1. Wash Your Car Regularly
Driving regularly means you’re car is always getting in contact with dirt, debris and other chemicals on the road. All of these things contribute to rust formation on your car’s exterior. To prevent this, the first thing that you should be on top of is being consistent with car wash. This should be done at least once every two weeks. Don’t forget to keep your car’s drain plugs clear, otherwise this will lead to water accumulation and rust formation. If you regularly wash your car, you should see to it that you wax your vehicle at least once a month in order to provide a barrier between the metals and the water. Lastly, always clean up spills immediately. Don’t let it sit for too long or it will be harder to clean it off and will lead to rust.

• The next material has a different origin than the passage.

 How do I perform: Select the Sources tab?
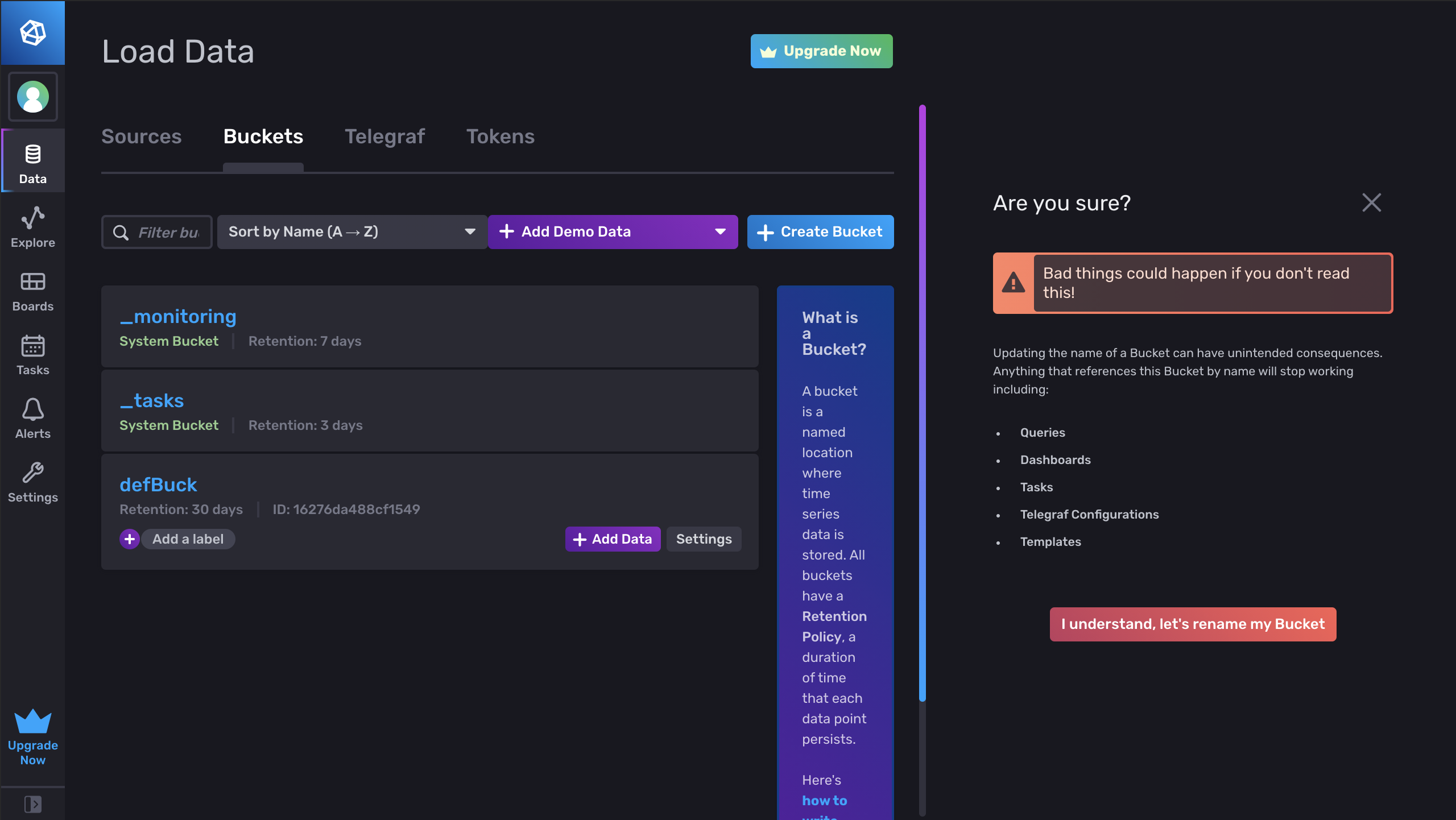[141, 136]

2. Use Products That Prevent Rust
In addition to washing your vehicle regularly, you can have your vehicle pre-treated to help prevent rust. Have this done by the manufacturer when first buying the car. Another option is to treat suspect areas whenever you wash your car with an anti-rust spray. Look for chipped paint or areas that look like bubbles in the paint. These areas are an indication that rust has begun to corrode the part of the vehicle just under the paint. Clean the area around the bubbling or chipped paint. Allow the vehicle to dry and apply an anti-rust spray to your car to help prevent rust damage before it begins.
3. Wipe Down Car Surfaces
Yes the sun and wind can easily dry your car, but letting your vehicle dry that way will leave unsightly water marks which not only renders your hard work useless but also causes moisture to seep through and develop rust. Use a microfiber towel or preferably a weave drying towel to absorb the water and dry the car. This also applies to your car interior. Letting moisture sit for too long on any surface of the car is bound to cause damage.
4. Treat Rust Spots Early
Rust spreads if left untreated, so deal with it when the first signs appear. Don’t forget to obtain your touch-up paint from a reputable automotive parts retailer or body shop. Match it up with your car’s paint code that you will find on a placard under the hood or on the driver’s side door pillar. Sand the affected area. Scuff the surface. To further break down the affected area and prepare it for new paint, use a scuffing pad. Scuffing pads create a rough surface, which is easier for the paint to stick to. Rub the scuff pad along the path of the corroded area back and forth until the surface feels rough to the touch. Tape off areas where you don’t want the paint to get onto like the headlights. Apply primer. This is necessary if the damage have gone through the primer. Let the primer dry overnight before you begin painting. Shake the touch-up paint well to ensure that it will leave an even color deposit. Dab the touch-up paint onto the paint chip. Be light handed to make sure that just enough paint is being applied that covers all edges of the affected area. Let it dry for at least 15 minutes before you apply another layer. Be sure to use thin layers, slowing building up until the replacement paint matches the original paint. Re-apply clear coat. Ones you’ve matched the paint and have let it dry for at least 2 days you can now apply the clear coat. Replacement clear coat typically comes in an aerosol can and can be sprayed directly onto the vehicle. Wax the whole vehicle. To prevent a small section of your car from being shinier than the rest of your paint, apply a coat of wax to the whole car.